Now Sergey wants to correct his sentence so that it doesn't contain any "forbidden" pairs of letters that stand next to each other. However, he is running out of time, so he decided to simply cross out some letters from the sentence. What smallest number of letters will he have to cross out? When a letter is crossed out, it is "removed" so that the letters to its left and right (if they existed), become neighboring. For example, if we cross out the first letter from the string "aba", we get the string "ba", and if we cross out the second letter, we get "aa".

Input

The first line contains a non-empty string s, consisting of lowercase Latin letters — that's the initial sentence in N-ish, written by Sergey. The length of string sdoesn't exceed 105.

The next line contains integer k (0 ≤ k ≤ 13) — the number of forbidden pairs of letters.

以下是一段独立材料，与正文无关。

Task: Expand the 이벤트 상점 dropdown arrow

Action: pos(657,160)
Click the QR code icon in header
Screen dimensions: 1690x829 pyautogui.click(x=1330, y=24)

Next k lines contain descriptions of forbidden pairs of letters. Each line contains exactly two different lowercase Latin letters without separators that represent the forbidden pairs. It is guaranteed that each letter is included in no more than one pair.

Output

Print the single number — the smallest number of letters that need to be removed to get a string without any forbidden pairs of neighboring letters. Please note that the answer always exists as it is always possible to remove all letters.

Examples

Input

ababa
1
ab

Output

2

Input

codeforces
2
do
cs

Output

1

Note

In the first sample you should remove two letters b.

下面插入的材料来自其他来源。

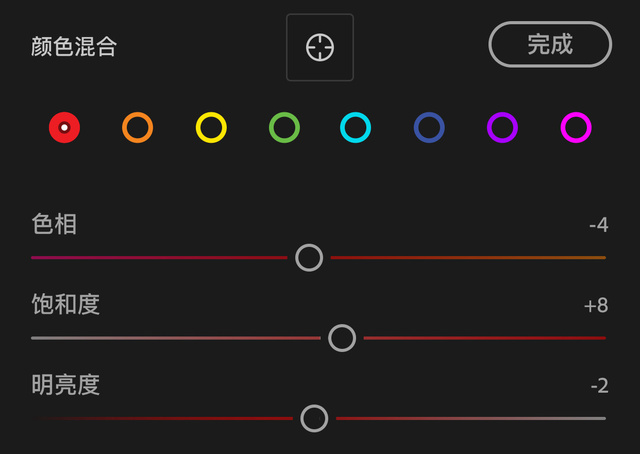Image resolution: width=640 pixels, height=454 pixels.
Task: Click the 饱和度 slider handle
Action: tap(342, 338)
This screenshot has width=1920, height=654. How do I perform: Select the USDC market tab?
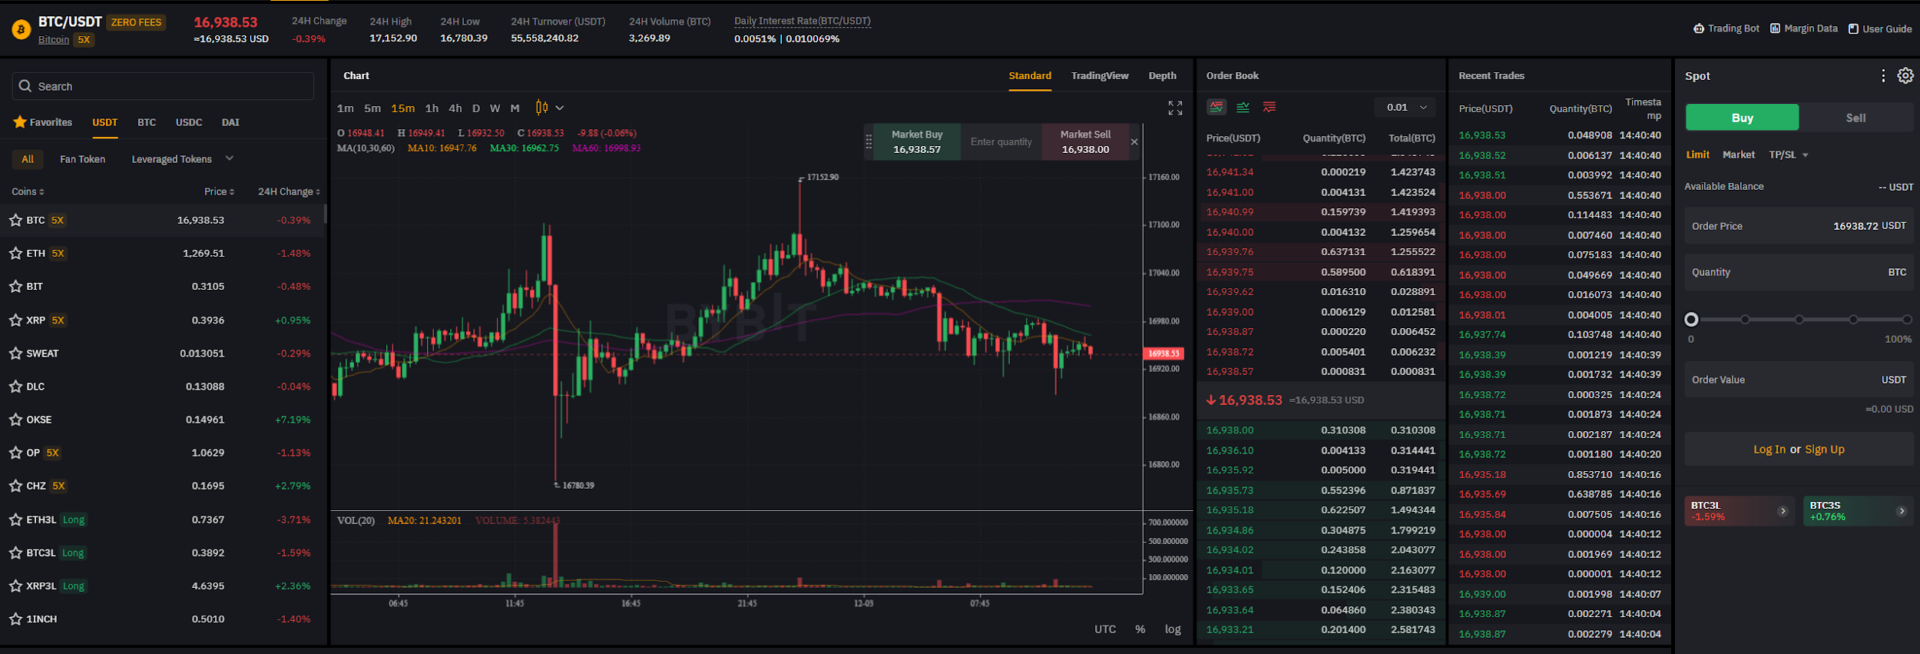(x=189, y=123)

In the second sample you should remove the second or the third letter. The second restriction doesn't influence the solution.

题目大意:

   在一串文字中有k个字符对(2位)不允许出现,问最小修改数。输入时的字符对保证两个字符不同,且其中字符唯一

解题报告:

    一个字串只含有某个对中的字母,这个字符对才可能存在,要破坏这个字串,就在改变出现次数最少的那个字符,由此寻找符合题意的字串,并且求出修改次数,叠加即可。(主要是这题说明了,这k对字符串都不是重复字符)

既然k个两字符串中没有重复的串,那么你删除一些必要的字符后肯定不会造成新的不符合要求的串,所以只要统计下串中连续的不合法的字符的个数,取最小值就可以了。

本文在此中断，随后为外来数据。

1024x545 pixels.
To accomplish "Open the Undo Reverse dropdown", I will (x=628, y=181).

    关于造数据:比如第2个样例的k对,也需要考虑一下类似于addcosd这种岔开的,(其实也没事,因为禁止串的两个字符不会同时消除,所以不会产生新的禁止串)

AC代码:

#include <bits/stdc++.h>
#define ll long long
using namespace std;

char s[100000 + 5]; 
int main()
{
	int k,cnt1,cnt2;
	char tmp[15];
	ll ans = 0;
	cin>>s;
	int len = strlen(s);
	cin>>k;
	while(k--) {
		cin>>tmp;
		if(tmp[0] == tmp[1]) {//其实这题不用考虑这个
			for(int i = 0; i<len; i++) {
				while(s[i] == tmp[0] && i<len) ans++,i++;
				ans--;
			}
			continue;
		} 
		cnt1=cnt2=0;
		for(int i = 0; i<len; i++) {
			cnt1=cnt2=0;
			while(s[i] == tmp[0] || s[i] == tmp[1]) {
				if(s[i] == tmp[0]) cnt1++;
				if(s[i] == tmp[1]) cnt2++;
				i++;
			}
			ans += min(cnt1,cnt2);
		}
	}
	printf("%lld\n",ans);
    return 0;
}

或者这样写:(熟悉这种if -> while句式)(很多地方都会用到,比如求约数和【 HDU - 1215 】七夕节(数论,约数和公式)

if(tmp[0] == tmp[1]) {
			for(int i = 0; i<len; i++) {
				if(s[i] == tmp[0] && i<len) {
					i++;
					while(s[i] == tmp[0] && i<len) ans++,i++;
				}
			}
			continue;
		}